E’ chiaro che senza l’intervento serio e determinato della politica e senza una seria strutturazione progettuale il terzo livello resta utopia, così come resta utopia quella di pensare che anche in ITALIA si possa avere una capacità di azione similare a quella che, sul tema, ha per esempio avuto il primo Governo Labourista di Tony Blair.

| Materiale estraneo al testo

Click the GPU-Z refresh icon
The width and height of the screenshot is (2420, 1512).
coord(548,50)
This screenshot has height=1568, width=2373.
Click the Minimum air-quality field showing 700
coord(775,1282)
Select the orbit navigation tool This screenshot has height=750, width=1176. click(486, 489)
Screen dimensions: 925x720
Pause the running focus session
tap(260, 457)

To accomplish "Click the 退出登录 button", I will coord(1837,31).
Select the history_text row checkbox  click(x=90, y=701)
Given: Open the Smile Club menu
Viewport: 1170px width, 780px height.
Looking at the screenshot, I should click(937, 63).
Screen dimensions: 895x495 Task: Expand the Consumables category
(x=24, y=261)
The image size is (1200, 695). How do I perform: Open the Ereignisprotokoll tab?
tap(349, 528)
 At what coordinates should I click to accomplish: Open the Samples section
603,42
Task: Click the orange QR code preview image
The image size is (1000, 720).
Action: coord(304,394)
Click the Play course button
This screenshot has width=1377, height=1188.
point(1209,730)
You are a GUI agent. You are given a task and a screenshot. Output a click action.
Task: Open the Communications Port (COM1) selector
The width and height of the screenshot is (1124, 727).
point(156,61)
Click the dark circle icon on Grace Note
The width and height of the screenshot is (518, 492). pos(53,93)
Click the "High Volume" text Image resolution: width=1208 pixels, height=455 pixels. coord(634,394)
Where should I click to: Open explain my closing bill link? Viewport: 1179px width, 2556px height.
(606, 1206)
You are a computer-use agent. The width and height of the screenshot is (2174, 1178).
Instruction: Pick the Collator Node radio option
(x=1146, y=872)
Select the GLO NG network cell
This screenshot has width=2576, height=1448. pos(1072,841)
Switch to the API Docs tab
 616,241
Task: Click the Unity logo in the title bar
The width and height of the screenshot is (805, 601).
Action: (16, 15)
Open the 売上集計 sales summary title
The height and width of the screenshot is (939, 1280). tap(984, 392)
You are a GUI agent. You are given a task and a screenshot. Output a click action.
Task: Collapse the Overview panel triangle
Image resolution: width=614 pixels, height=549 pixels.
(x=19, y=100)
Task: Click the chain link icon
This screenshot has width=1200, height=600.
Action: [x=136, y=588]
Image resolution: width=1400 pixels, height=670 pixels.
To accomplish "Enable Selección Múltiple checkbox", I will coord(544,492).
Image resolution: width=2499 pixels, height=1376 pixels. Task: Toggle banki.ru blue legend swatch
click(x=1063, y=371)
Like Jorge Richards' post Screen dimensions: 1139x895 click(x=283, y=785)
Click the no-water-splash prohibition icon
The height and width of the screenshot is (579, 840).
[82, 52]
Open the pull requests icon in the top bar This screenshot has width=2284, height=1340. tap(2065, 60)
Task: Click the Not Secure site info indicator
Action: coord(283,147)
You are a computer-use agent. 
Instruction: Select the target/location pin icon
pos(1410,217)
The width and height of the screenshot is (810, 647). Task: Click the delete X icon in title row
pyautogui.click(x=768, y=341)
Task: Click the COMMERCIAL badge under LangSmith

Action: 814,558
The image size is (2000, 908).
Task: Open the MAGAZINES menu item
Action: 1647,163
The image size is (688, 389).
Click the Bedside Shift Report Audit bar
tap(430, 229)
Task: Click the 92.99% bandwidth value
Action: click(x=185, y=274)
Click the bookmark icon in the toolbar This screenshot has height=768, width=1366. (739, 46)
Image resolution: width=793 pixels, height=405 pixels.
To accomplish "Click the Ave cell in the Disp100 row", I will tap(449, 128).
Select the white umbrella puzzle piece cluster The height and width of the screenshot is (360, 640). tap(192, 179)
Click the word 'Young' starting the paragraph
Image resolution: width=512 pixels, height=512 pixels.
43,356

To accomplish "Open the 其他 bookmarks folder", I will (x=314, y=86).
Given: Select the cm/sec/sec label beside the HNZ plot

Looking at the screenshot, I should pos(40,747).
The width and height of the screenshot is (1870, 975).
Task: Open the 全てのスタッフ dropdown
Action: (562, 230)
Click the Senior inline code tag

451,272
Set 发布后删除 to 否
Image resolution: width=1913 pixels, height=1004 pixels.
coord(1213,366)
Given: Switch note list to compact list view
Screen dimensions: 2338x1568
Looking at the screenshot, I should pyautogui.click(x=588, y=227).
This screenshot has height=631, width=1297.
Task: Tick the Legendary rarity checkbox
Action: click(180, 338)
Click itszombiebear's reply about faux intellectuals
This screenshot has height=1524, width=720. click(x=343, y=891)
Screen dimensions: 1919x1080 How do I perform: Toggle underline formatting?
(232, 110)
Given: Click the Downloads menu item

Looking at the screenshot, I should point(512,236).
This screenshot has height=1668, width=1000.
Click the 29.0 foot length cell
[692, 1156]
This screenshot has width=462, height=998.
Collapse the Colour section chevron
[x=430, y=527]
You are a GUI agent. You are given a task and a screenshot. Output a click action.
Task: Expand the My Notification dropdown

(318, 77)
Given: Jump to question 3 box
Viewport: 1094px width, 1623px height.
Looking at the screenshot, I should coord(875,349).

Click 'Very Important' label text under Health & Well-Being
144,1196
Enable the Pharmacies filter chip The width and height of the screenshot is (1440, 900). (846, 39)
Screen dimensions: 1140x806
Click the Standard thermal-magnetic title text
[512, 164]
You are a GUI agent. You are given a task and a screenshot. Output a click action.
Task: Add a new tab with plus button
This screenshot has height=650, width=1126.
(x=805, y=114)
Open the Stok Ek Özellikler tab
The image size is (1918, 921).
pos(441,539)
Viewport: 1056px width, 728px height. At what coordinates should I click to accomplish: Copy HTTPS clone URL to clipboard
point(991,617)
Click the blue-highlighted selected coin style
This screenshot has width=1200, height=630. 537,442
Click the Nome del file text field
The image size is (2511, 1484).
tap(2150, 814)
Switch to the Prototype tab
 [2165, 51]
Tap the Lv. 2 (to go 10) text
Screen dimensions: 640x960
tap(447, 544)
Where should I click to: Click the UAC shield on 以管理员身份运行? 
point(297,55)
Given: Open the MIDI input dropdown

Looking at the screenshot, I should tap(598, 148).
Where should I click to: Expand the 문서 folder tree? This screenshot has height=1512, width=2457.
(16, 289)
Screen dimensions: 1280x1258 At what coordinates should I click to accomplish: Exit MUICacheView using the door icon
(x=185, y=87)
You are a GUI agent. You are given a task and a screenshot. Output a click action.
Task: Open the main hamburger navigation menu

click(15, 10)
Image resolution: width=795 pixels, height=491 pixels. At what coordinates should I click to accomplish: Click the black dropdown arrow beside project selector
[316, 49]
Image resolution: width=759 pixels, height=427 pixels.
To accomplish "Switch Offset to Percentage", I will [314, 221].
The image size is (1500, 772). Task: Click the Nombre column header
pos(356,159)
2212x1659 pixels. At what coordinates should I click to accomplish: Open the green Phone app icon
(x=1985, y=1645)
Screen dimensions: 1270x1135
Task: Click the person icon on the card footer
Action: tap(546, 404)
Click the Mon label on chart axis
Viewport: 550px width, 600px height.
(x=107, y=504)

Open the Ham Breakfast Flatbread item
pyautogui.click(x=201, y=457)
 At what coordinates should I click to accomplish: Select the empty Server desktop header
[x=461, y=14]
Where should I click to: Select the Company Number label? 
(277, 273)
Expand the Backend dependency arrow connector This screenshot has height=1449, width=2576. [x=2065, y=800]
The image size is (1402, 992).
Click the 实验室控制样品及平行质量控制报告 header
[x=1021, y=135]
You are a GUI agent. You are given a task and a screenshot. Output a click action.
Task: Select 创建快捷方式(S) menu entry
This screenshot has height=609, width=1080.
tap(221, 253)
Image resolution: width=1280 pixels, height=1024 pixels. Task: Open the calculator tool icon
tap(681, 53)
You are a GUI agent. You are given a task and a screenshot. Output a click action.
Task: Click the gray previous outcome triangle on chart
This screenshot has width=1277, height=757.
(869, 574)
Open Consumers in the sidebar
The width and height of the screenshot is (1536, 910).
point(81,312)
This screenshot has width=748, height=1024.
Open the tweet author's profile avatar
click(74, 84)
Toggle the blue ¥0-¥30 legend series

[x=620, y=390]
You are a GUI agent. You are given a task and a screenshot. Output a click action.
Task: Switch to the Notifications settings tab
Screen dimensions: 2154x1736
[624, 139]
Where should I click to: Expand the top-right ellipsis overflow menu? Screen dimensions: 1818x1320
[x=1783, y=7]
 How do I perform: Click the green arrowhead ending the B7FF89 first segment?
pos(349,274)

L’Inghilterra ci messo un secondo a capire
–    che per rendere il gioco compatibile con una società sana, il gioco stesso doveva essere solo ed esclusivamente canale di finanziamento dei servizi che servono alla società (destinazione di scopo dei proventi),
–    che per non “inflazionare” i punti vendita di gioco nei Territori, se ne dovessero aprire solo quelli che servivano all’industria per distribuire il prodotto, e non quelli dettati dalla contingente voracità erariale.
In Italia certi passaggi sono complessi, ma il punto di svolta per non mettere in ginocchio una industria (che comunque tutela la propria utenza attraverso il rispetto delle regole a cui è sottoposta e a cui sarà sottoposta), resta il nuovo modello di sviluppo illustrato.
La federazione di Confindustria – Sistema Gioco Italia, non è una realtà passive, e in attesa che si attui l’agognata svolta propone e mette in campo ciò che è nelle rispettive possibilità.
Codici di autoregolamentazione pubblicitaria, informazione responsabile nel punto e per il punto, sensibilizzazione verso la legalità, formazione specifica del personale nei locali dove il gioco è attività prevalente, sono tutte importanti iniziative, al pari del quotidiano dialogo che si cerca di instaurare con quelle Amministrazioni Comunali che mirano a tutelare la compatibilità tra iniziativa economica e interesse pubblico.
A ciò si aggiunge che ogni appello alla collaborazione che viene rivoltoci dalle Organizzazioni dedite all’assistenza dei giocatori problematici è puntualmente raccolto, purché “coinvolgente”, ovvero concretizzante un “fare insieme”, che dia pubblicamente atto che non esiste conflitto di interesse tra imprenditore di gioco e operatore del sociale.  
Concludo ringraziando per l’opportunità di dialogo e riflessione concessa alla rappresentanza imprenditoriale del gioco lecito, rinnovando a tutte le realtà oggi presenti, l’invito ad accettare la sfida della modernità, e del varo del nuovo modello di sviluppo per il gioco lecito.  Mi permetto di sottolineare un ringraziamento particolare nei confronti dell’associazione  Primo consumo, nei cui confronti esprimo il sincero auspicio di poter avviare quanto prima una intensificazione di confronto e di progettualità, e con la quale vorrei trovarmi qui, tra un anno, a illustrare alla società civile i passi avanti compiuti sul tema oggi in discussione, grazie ai progetti realizzati “insieme”.